• [Assignment]: The data below contains pictures, which are to be skipped; the lines starting at the line with "You are a GUI agent. The screenshot is 150×2576." and ending at the line with "Decline [button] (395, 103)" are to be output exactly, both ends included.

[Stored items]
-----

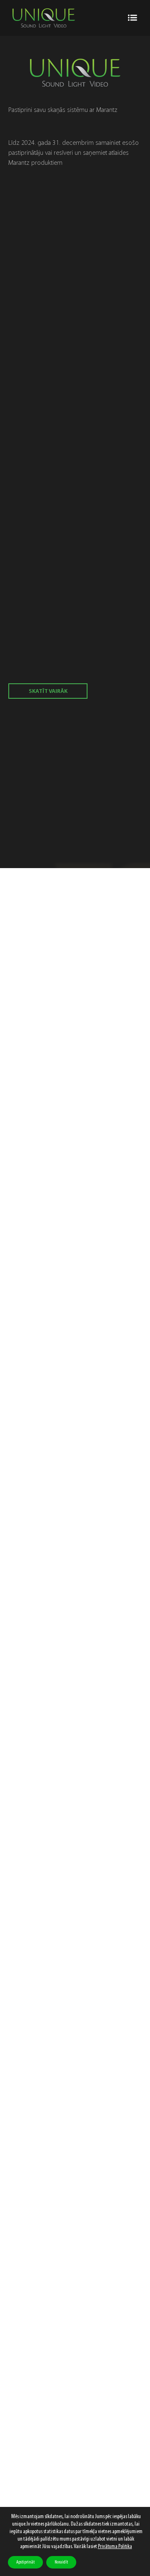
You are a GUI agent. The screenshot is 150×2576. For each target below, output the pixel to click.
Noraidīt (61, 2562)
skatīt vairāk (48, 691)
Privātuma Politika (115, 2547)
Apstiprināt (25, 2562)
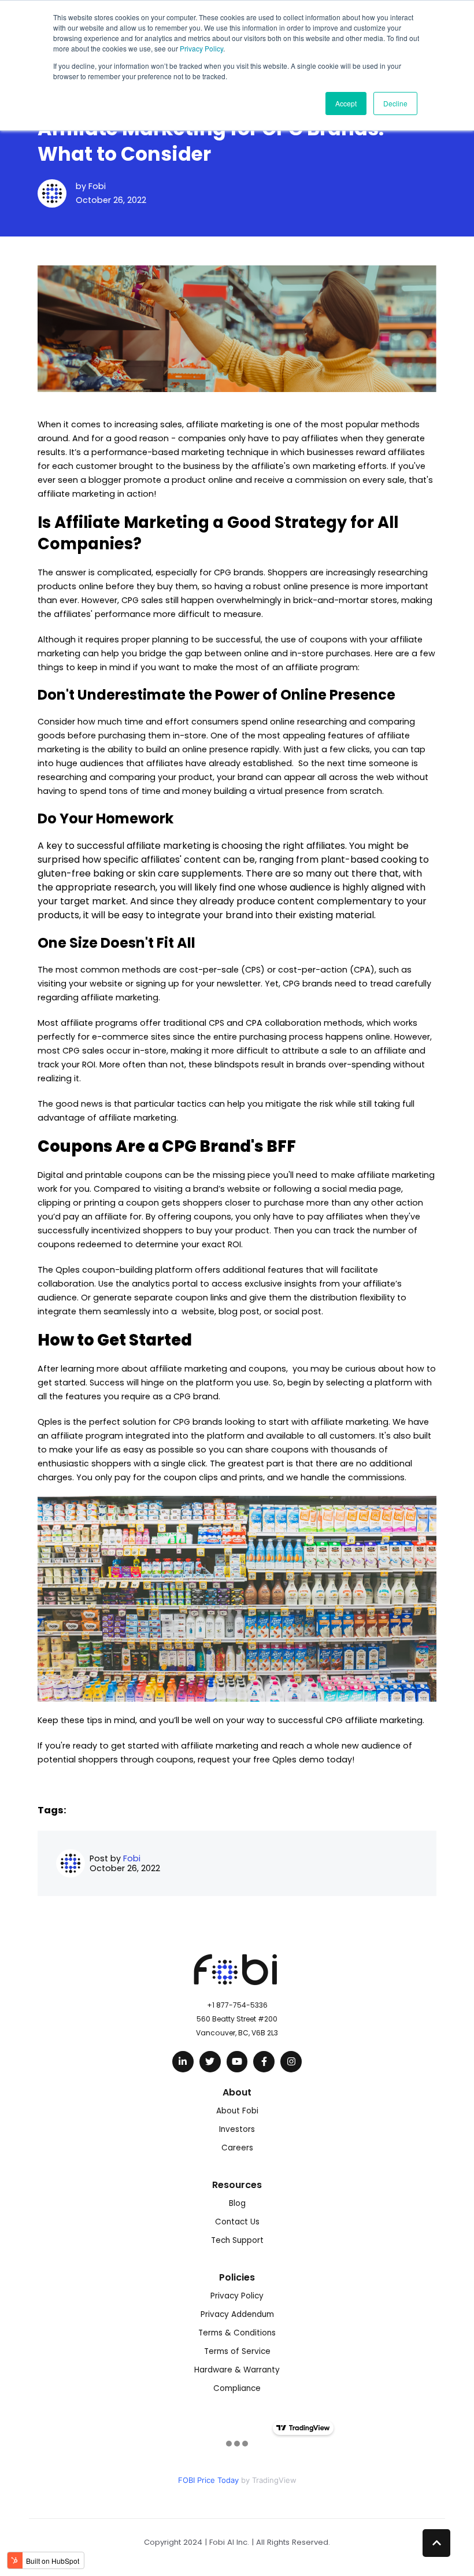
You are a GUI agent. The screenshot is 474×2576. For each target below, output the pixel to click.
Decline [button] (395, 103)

-----

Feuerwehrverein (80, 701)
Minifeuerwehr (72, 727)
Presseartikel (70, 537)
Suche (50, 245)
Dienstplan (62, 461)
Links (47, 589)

-----

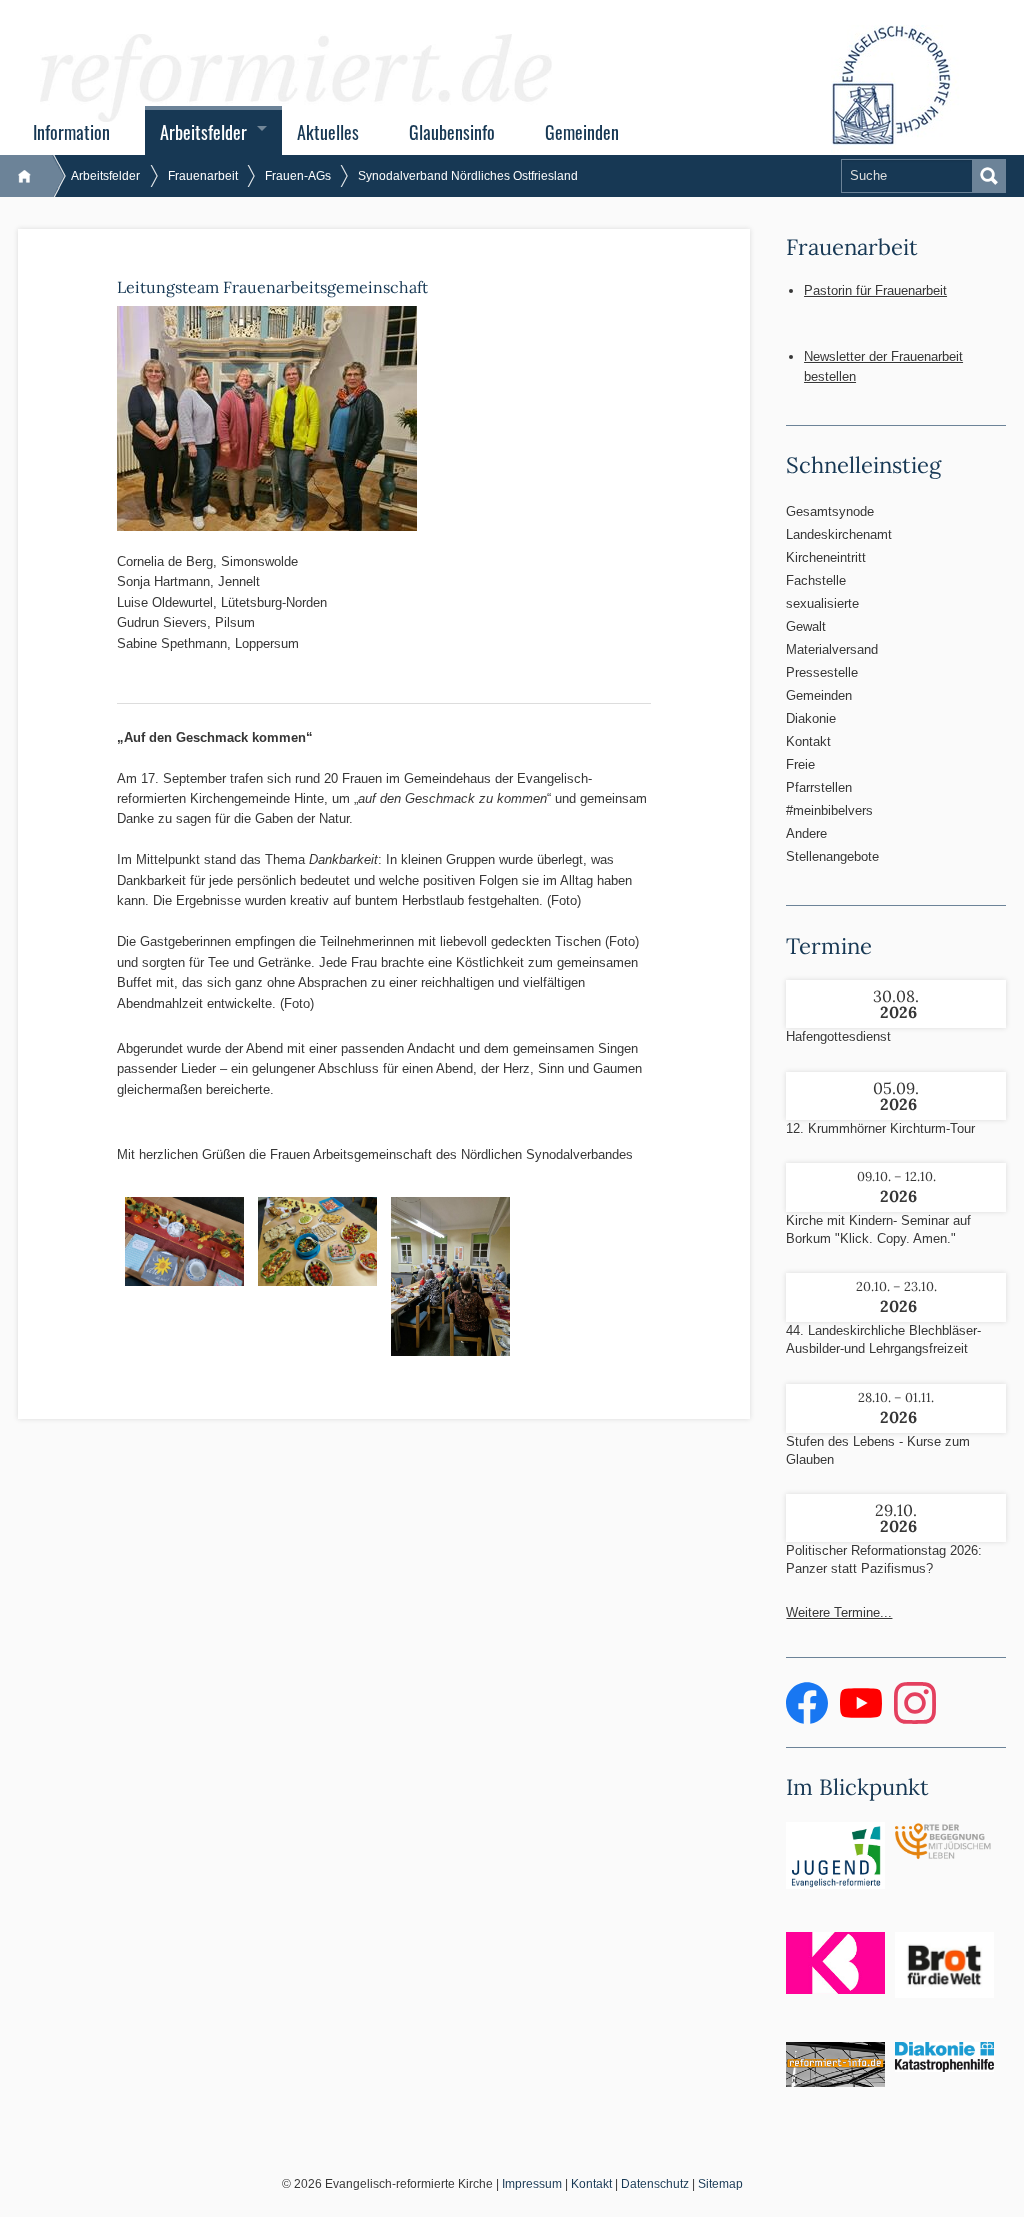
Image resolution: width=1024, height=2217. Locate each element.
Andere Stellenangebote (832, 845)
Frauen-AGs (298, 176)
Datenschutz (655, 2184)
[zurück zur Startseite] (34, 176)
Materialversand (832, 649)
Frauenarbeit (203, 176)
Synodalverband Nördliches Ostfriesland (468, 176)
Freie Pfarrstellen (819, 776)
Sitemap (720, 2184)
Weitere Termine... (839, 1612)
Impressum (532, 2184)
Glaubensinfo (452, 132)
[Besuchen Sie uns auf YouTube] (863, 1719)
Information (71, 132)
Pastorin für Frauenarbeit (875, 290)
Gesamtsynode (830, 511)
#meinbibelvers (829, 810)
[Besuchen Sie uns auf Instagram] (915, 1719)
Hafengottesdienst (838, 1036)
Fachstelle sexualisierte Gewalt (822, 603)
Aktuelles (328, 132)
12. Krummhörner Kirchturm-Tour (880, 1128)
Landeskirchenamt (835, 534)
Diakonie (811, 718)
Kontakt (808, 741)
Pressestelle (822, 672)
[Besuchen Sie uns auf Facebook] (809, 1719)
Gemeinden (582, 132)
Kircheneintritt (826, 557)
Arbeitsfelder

-----

• [Reply to the task]:
You are a GUI agent. The screenshot is 150×2576. For each target below, output the pixel to click.
Noraidīt (61, 2562)
skatīt vairāk (48, 691)
Privātuma Politika (115, 2547)
Apstiprināt (25, 2562)
You are a GUI agent. The screenshot is 474×2576. For each target below, output the pixel to click.
Decline [button] (395, 103)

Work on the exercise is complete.